La conscience isolée du « moi arc-bouté » et son antidote
Le pape épingle aussi « les catholiques à la conscience isolée », pour qui « les raisons de critiquer l’Église, les évêques ou le pape ne manquent jamais » : « soit nous sommes en retard sur notre temps, soit nous nous sommes abandonnés à la modernité ; nous ne sommes pas ce que nous devrions être ou ce que nous étions censés être. » Mais cette attitude n’est que « retraite » et « scission », prévient-il.
Au lieu de se lancer « dans la grande tâche d’évangéliser », fait-il observer, ils se blottissent « dans ‘leur’ groupe de puristes, gardiens de la vérité » et finalement, ils restent « au balcon tandis que la vie réelle passe en dessous ».
Contre cette conscience isolée du « moi arc-bouté, anxieux, dominant, prompt à s’offenser, se justifiant lui-même », le pape donne un antidote qui est « disponible gratuitement et ne coûte rien si ce n’est notre fierté » : « l’accusation de soi », c’est-à-dire « l’humilité de confesser nos fautes, non pas pour nous punir… mais pour reconnaître notre dépendance à Dieu et notre besoin de Sa grâce. Plutôt que d’accuser les autres de leurs échecs et de leurs limites, je reconnais en moi une faute ou un comportement ».
La plus grande déviation du christianisme ? Je n’hésiterais pas
« Si tu me demandais quelle est la plus grande déviation du christianisme, ajoute le pape par ailleurs, je n’hésiterais pas : c’est d’oublier que nous appartenons au peuple. (…) Se placer au-dessus du peuple conduit au moralisme, au légalisme, au cléricalisme, au pharisaïsme et à d’autres idéologies élitistes, qui ne connaissent rien de ta joie de te savoir membre du peuple de Dieu. »
Aujourd’hui, assure-t-il, « si l’Église a un rôle particulier à jouer en temps de crise, c’est précisément pour rappeler au peuple son âme », car être chrétien c’est « appartenir à un peuple dont Dieu s’est approché, un peuple organisé en différentes nations et cultures, mais qui dépasse toutes les frontières de race et de langue », pour le « bien commun ».

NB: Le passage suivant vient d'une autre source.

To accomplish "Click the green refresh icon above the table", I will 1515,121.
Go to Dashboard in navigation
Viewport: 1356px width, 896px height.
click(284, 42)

Le pape François s’arrête longuement sur cette notion de peuple, qui se forme autour d’un « sens puissant de la solidarité, de la justice et de l’importance du travail ». Au contraire, « l’indifférence, l’égoïsme, la culture du bien-être et les divisions profondes au sein de la société, qui se traduisent par la violence, sont autant de signes qu’un peuple a perdu la conscience de sa dignité. Il a cessé de croire en lui-même ».

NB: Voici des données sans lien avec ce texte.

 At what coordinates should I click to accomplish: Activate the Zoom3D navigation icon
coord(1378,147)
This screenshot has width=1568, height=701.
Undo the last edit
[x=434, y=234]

Et maintenant, que dois-je faire ?
« Et maintenant, que dois-je faire ? Quelle pourrait être ma place dans cet avenir, et que puis-je faire pour le rendre possible ? » Le pape répond par deux mots : « décentrement et transcendance ». « Laisse-toi entraîner, secouer, défier… Ouvre-toi… décentre… transcende, encourage-t-il. Et ensuite, agis. Appelle, rends visite, offre tes services. Dis que tu n’as pas la moindre idée de ce qu’ils font, mais que tu peux peut-être les aider. Dis que tu aimerais faire partie d’un monde nouveau, et que tu penses que c’est un bon point de départ. »

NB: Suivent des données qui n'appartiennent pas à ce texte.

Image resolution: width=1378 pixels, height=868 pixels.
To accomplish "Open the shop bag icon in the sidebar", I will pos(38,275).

Parmi les autres thèmes évoqués dans l’ouvrage : la solitude des personnes âgées ; la critique de l’économie néo-libérale qui prive « des millions de personnes » d’espérance ; l’avortement qui est « une grave injustice » car « si notre autonomie exige la mort d’un autre, ce n’est rien d’autre qu’une cage de fer » ; le rôle des mouvements populaires pour sortir de la « déshumanisation » ; les travaux des différents synodes de son pontificat – avec notamment la question des divorcés-remariés en détails.